Description of the task
In full and without alteration, print the entries that follow.
BEGIN
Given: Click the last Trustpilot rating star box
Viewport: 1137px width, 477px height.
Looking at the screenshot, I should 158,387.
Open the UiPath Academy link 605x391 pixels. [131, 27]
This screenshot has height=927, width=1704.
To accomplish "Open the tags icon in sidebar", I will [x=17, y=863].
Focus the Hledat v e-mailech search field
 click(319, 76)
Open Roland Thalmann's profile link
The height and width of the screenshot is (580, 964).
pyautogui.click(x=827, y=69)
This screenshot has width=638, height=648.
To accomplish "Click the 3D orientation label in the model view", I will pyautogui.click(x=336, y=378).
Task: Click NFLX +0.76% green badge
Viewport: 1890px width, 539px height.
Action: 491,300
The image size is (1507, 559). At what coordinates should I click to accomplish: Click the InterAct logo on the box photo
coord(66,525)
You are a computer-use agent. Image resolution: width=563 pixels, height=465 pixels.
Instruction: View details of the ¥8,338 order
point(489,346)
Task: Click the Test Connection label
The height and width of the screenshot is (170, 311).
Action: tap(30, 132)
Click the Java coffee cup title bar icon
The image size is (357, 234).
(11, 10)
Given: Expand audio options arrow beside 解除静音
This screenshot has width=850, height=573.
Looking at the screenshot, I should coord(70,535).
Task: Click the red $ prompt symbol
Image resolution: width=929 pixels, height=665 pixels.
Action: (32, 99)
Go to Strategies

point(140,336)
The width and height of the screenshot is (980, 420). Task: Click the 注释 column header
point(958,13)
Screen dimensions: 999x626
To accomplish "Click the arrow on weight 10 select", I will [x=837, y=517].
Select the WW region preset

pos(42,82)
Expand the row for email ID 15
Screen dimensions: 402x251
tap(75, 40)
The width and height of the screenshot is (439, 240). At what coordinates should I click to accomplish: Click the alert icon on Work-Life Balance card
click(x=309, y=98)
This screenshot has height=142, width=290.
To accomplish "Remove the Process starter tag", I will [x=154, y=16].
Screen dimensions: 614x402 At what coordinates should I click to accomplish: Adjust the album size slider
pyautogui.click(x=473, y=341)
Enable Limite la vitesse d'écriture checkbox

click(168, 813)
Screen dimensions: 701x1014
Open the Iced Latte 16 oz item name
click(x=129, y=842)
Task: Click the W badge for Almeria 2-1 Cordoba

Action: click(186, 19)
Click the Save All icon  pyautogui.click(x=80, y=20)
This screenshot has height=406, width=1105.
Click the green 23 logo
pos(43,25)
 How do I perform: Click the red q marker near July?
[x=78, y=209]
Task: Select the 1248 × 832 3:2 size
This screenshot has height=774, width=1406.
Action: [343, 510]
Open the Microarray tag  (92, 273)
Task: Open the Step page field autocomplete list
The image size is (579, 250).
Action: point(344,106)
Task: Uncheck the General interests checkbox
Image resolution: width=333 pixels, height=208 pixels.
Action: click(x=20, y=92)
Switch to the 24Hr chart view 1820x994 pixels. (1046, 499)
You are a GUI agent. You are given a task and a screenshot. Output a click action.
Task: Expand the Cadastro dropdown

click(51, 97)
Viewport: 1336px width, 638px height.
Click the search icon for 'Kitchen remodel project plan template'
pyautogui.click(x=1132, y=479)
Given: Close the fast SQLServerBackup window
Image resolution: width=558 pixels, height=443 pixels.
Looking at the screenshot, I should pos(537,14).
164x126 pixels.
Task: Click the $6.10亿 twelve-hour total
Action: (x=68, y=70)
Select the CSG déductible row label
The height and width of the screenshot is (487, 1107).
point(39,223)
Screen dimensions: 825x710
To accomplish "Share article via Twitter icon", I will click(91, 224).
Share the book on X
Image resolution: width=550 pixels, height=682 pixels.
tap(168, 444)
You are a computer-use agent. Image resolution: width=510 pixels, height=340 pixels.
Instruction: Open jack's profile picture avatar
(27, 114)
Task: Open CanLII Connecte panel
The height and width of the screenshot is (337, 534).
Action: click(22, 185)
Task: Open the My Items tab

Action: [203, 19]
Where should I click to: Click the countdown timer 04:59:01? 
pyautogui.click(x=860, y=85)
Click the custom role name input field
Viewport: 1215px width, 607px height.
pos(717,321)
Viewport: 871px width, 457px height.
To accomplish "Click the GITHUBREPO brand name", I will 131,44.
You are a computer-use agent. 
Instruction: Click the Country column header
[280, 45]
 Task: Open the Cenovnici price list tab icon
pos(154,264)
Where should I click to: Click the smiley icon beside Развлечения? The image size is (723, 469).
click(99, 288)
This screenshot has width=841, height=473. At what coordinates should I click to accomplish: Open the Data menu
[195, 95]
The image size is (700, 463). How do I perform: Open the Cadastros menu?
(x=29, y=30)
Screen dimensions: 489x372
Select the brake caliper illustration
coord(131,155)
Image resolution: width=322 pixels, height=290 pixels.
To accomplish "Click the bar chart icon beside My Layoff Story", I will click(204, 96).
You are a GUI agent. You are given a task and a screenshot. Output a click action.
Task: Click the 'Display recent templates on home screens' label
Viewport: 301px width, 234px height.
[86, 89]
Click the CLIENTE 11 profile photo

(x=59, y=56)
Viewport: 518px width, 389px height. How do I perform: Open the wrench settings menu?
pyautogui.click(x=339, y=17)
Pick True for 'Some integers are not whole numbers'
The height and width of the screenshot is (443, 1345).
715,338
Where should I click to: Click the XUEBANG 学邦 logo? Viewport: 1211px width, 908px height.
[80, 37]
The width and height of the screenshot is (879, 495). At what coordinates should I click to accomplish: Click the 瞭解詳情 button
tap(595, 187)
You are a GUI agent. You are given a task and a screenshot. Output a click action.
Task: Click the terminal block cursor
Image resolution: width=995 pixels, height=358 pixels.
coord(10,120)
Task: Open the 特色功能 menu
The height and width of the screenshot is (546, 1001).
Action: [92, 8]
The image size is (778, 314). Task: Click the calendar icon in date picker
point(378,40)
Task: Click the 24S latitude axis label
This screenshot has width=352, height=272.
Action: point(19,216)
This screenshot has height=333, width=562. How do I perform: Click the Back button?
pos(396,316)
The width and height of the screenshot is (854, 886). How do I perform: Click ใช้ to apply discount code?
END
Solution to the exercise
Given: Click the last Trustpilot rating star box
Viewport: 1137px width, 477px height.
Looking at the screenshot, I should 158,387.
Open the UiPath Academy link 605x391 pixels. [131, 27]
This screenshot has height=927, width=1704.
To accomplish "Open the tags icon in sidebar", I will [x=17, y=863].
Focus the Hledat v e-mailech search field
 click(319, 76)
Open Roland Thalmann's profile link
The height and width of the screenshot is (580, 964).
pyautogui.click(x=827, y=69)
This screenshot has width=638, height=648.
To accomplish "Click the 3D orientation label in the model view", I will pyautogui.click(x=336, y=378).
Task: Click NFLX +0.76% green badge
Viewport: 1890px width, 539px height.
Action: 491,300
The image size is (1507, 559). At what coordinates should I click to accomplish: Click the InterAct logo on the box photo
coord(66,525)
You are a computer-use agent. Image resolution: width=563 pixels, height=465 pixels.
Instruction: View details of the ¥8,338 order
point(489,346)
Task: Click the Test Connection label
The height and width of the screenshot is (170, 311).
Action: tap(30, 132)
Click the Java coffee cup title bar icon
The image size is (357, 234).
(11, 10)
Given: Expand audio options arrow beside 解除静音
This screenshot has width=850, height=573.
Looking at the screenshot, I should coord(70,535).
Task: Click the red $ prompt symbol
Image resolution: width=929 pixels, height=665 pixels.
Action: (32, 99)
Go to Strategies

point(140,336)
The width and height of the screenshot is (980, 420). Task: Click the 注释 column header
point(958,13)
Screen dimensions: 999x626
To accomplish "Click the arrow on weight 10 select", I will [x=837, y=517].
Select the WW region preset

pos(42,82)
Expand the row for email ID 15
Screen dimensions: 402x251
tap(75, 40)
The width and height of the screenshot is (439, 240). At what coordinates should I click to accomplish: Click the alert icon on Work-Life Balance card
click(x=309, y=98)
This screenshot has height=142, width=290.
To accomplish "Remove the Process starter tag", I will [x=154, y=16].
Screen dimensions: 614x402 At what coordinates should I click to accomplish: Adjust the album size slider
pyautogui.click(x=473, y=341)
Enable Limite la vitesse d'écriture checkbox

click(168, 813)
Screen dimensions: 701x1014
Open the Iced Latte 16 oz item name
click(x=129, y=842)
Task: Click the W badge for Almeria 2-1 Cordoba

Action: click(186, 19)
Click the Save All icon  pyautogui.click(x=80, y=20)
This screenshot has height=406, width=1105.
Click the green 23 logo
pos(43,25)
 How do I perform: Click the red q marker near July?
[x=78, y=209]
Task: Select the 1248 × 832 3:2 size
This screenshot has height=774, width=1406.
Action: [343, 510]
Open the Microarray tag  (92, 273)
Task: Open the Step page field autocomplete list
The image size is (579, 250).
Action: point(344,106)
Task: Uncheck the General interests checkbox
Image resolution: width=333 pixels, height=208 pixels.
Action: click(x=20, y=92)
Switch to the 24Hr chart view 1820x994 pixels. (1046, 499)
You are a GUI agent. You are given a task and a screenshot. Output a click action.
Task: Expand the Cadastro dropdown

click(51, 97)
Viewport: 1336px width, 638px height.
Click the search icon for 'Kitchen remodel project plan template'
pyautogui.click(x=1132, y=479)
Given: Close the fast SQLServerBackup window
Image resolution: width=558 pixels, height=443 pixels.
Looking at the screenshot, I should pos(537,14).
164x126 pixels.
Task: Click the $6.10亿 twelve-hour total
Action: (x=68, y=70)
Select the CSG déductible row label
The height and width of the screenshot is (487, 1107).
point(39,223)
Screen dimensions: 825x710
To accomplish "Share article via Twitter icon", I will click(91, 224).
Share the book on X
Image resolution: width=550 pixels, height=682 pixels.
tap(168, 444)
You are a computer-use agent. Image resolution: width=510 pixels, height=340 pixels.
Instruction: Open jack's profile picture avatar
(27, 114)
Task: Open CanLII Connecte panel
The height and width of the screenshot is (337, 534).
Action: click(22, 185)
Task: Open the My Items tab

Action: [203, 19]
Where should I click to: Click the countdown timer 04:59:01? 
pyautogui.click(x=860, y=85)
Click the custom role name input field
Viewport: 1215px width, 607px height.
pos(717,321)
Viewport: 871px width, 457px height.
To accomplish "Click the GITHUBREPO brand name", I will 131,44.
You are a computer-use agent. 
Instruction: Click the Country column header
[280, 45]
 Task: Open the Cenovnici price list tab icon
pos(154,264)
Where should I click to: Click the smiley icon beside Развлечения? The image size is (723, 469).
click(99, 288)
This screenshot has width=841, height=473. At what coordinates should I click to accomplish: Open the Data menu
[195, 95]
The image size is (700, 463). How do I perform: Open the Cadastros menu?
(x=29, y=30)
Screen dimensions: 489x372
Select the brake caliper illustration
coord(131,155)
Image resolution: width=322 pixels, height=290 pixels.
To accomplish "Click the bar chart icon beside My Layoff Story", I will click(204, 96).
You are a GUI agent. You are given a task and a screenshot. Output a click action.
Task: Click the 'Display recent templates on home screens' label
Viewport: 301px width, 234px height.
[86, 89]
Click the CLIENTE 11 profile photo

(x=59, y=56)
Viewport: 518px width, 389px height. How do I perform: Open the wrench settings menu?
pyautogui.click(x=339, y=17)
Pick True for 'Some integers are not whole numbers'
The height and width of the screenshot is (443, 1345).
715,338
Where should I click to: Click the XUEBANG 学邦 logo? Viewport: 1211px width, 908px height.
[80, 37]
The width and height of the screenshot is (879, 495). At what coordinates should I click to accomplish: Click the 瞭解詳情 button
tap(595, 187)
You are a GUI agent. You are given a task and a screenshot. Output a click action.
Task: Click the terminal block cursor
Image resolution: width=995 pixels, height=358 pixels.
coord(10,120)
Task: Open the 特色功能 menu
The height and width of the screenshot is (546, 1001).
Action: [92, 8]
The image size is (778, 314). Task: Click the calendar icon in date picker
point(378,40)
Task: Click the 24S latitude axis label
This screenshot has width=352, height=272.
Action: point(19,216)
This screenshot has height=333, width=562. How do I perform: Click the Back button?
pos(396,316)
The width and height of the screenshot is (854, 886). How do I perform: Click ใช้ to apply discount code?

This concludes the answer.